§ PROBLEM TO WORK ON
Copy the records word for word, starting at the line that contains "Task: Open the Connector field info icon" and ending with the final line of the records. Leave the pictures out of your copy.

§ EXCERPTED RECORDS
--- START ---
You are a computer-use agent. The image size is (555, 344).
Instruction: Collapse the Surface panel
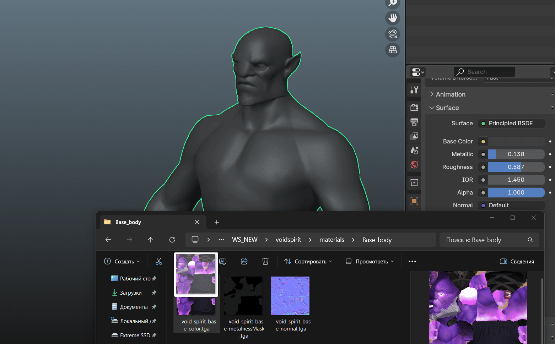coord(447,108)
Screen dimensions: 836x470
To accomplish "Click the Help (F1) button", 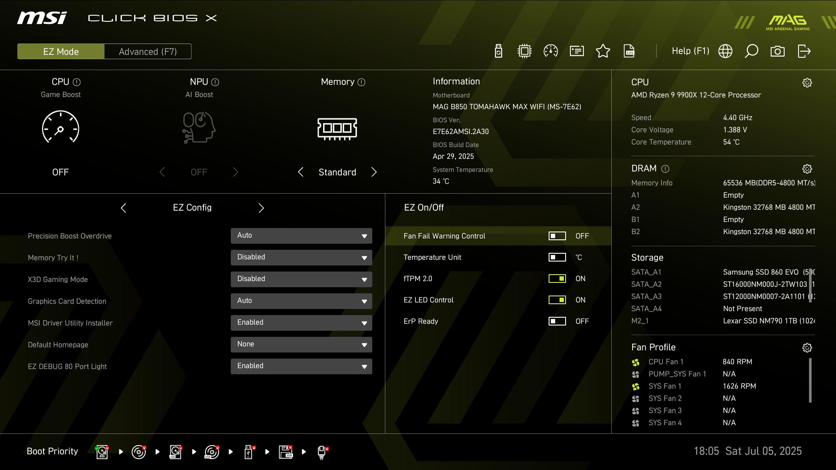I will [x=690, y=51].
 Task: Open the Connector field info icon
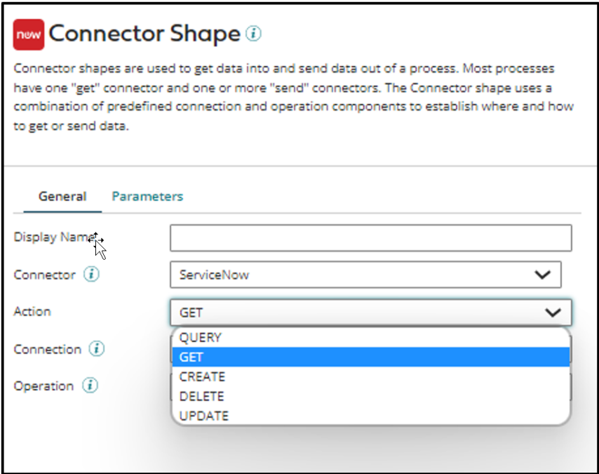(x=91, y=275)
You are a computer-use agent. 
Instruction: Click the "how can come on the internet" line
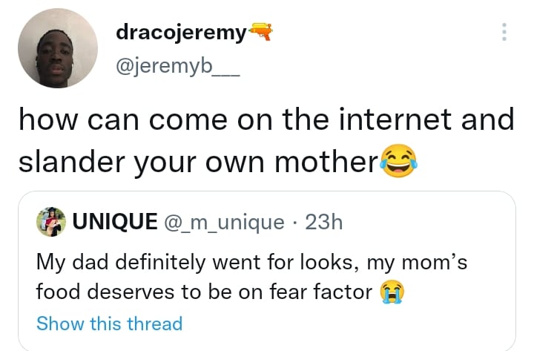coord(266,120)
--- END ---
§ IN RESPONSE
 Task: Open the Connector field info icon
(x=91, y=275)
You are a computer-use agent. 
Instruction: Click the "how can come on the internet" line
coord(266,120)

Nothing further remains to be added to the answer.